Job:
Copy out the lines of the material that run from the line with "What do you see at coordinates (45, 591)" to the line with "coordinates (526, 99).", including both of those lines, and nothing else.

Word and element locating data
───

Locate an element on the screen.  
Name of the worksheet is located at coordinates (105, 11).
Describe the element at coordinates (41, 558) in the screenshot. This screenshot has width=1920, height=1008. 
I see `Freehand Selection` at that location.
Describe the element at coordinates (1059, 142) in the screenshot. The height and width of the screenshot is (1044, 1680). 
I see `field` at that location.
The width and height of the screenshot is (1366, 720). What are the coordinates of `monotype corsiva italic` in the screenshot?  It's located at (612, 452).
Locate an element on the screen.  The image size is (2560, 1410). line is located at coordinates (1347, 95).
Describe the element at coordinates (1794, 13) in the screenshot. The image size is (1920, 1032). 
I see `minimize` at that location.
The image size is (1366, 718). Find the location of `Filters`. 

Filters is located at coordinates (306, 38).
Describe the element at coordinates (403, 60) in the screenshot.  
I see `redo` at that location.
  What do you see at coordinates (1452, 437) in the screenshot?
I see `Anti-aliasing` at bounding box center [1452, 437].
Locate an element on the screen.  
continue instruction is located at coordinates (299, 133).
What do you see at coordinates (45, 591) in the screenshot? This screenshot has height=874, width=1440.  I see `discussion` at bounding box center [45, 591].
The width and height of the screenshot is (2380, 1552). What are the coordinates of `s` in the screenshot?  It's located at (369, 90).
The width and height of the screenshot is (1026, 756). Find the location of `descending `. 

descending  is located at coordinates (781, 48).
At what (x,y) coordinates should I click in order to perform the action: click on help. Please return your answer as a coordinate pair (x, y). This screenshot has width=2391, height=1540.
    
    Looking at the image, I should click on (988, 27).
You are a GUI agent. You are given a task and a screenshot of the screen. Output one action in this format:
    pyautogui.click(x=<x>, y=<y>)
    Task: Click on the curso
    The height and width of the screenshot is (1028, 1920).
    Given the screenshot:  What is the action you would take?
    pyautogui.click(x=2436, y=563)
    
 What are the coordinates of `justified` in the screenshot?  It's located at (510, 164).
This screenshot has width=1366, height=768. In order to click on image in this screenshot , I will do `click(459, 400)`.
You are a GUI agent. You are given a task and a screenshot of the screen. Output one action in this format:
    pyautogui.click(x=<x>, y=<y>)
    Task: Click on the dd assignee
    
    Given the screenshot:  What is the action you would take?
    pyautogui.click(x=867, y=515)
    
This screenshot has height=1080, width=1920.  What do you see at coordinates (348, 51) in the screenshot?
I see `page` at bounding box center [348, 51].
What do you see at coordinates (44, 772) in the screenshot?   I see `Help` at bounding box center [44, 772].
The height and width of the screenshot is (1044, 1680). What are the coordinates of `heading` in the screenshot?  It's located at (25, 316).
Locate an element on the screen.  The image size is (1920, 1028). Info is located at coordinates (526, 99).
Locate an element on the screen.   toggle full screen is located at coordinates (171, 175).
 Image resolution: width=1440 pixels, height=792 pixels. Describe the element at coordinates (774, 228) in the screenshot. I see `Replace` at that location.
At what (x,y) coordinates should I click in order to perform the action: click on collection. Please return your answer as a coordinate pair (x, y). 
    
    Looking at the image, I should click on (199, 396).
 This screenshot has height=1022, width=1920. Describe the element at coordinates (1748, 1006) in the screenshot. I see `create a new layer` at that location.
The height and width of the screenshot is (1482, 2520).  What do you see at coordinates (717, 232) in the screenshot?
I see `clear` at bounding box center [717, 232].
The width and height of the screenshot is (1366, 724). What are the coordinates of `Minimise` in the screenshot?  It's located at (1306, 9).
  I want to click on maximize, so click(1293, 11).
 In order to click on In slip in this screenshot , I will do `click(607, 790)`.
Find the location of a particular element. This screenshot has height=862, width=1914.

───

Answer to the problem:
What do you see at coordinates (45, 591) in the screenshot? This screenshot has height=874, width=1440.  I see `discussion` at bounding box center [45, 591].
The width and height of the screenshot is (2380, 1552). What are the coordinates of `s` in the screenshot?  It's located at (369, 90).
The width and height of the screenshot is (1026, 756). Find the location of `descending `. 

descending  is located at coordinates (781, 48).
At what (x,y) coordinates should I click in order to perform the action: click on help. Please return your answer as a coordinate pair (x, y). This screenshot has width=2391, height=1540.
    
    Looking at the image, I should click on (988, 27).
You are a GUI agent. You are given a task and a screenshot of the screen. Output one action in this format:
    pyautogui.click(x=<x>, y=<y>)
    Task: Click on the curso
    The height and width of the screenshot is (1028, 1920).
    Given the screenshot:  What is the action you would take?
    pyautogui.click(x=2436, y=563)
    
 What are the coordinates of `justified` in the screenshot?  It's located at (510, 164).
This screenshot has width=1366, height=768. In order to click on image in this screenshot , I will do `click(459, 400)`.
You are a GUI agent. You are given a task and a screenshot of the screen. Output one action in this format:
    pyautogui.click(x=<x>, y=<y>)
    Task: Click on the dd assignee
    
    Given the screenshot:  What is the action you would take?
    pyautogui.click(x=867, y=515)
    
This screenshot has height=1080, width=1920.  What do you see at coordinates (348, 51) in the screenshot?
I see `page` at bounding box center [348, 51].
What do you see at coordinates (44, 772) in the screenshot?   I see `Help` at bounding box center [44, 772].
The height and width of the screenshot is (1044, 1680). What are the coordinates of `heading` in the screenshot?  It's located at (25, 316).
Locate an element on the screen.  The image size is (1920, 1028). Info is located at coordinates (526, 99).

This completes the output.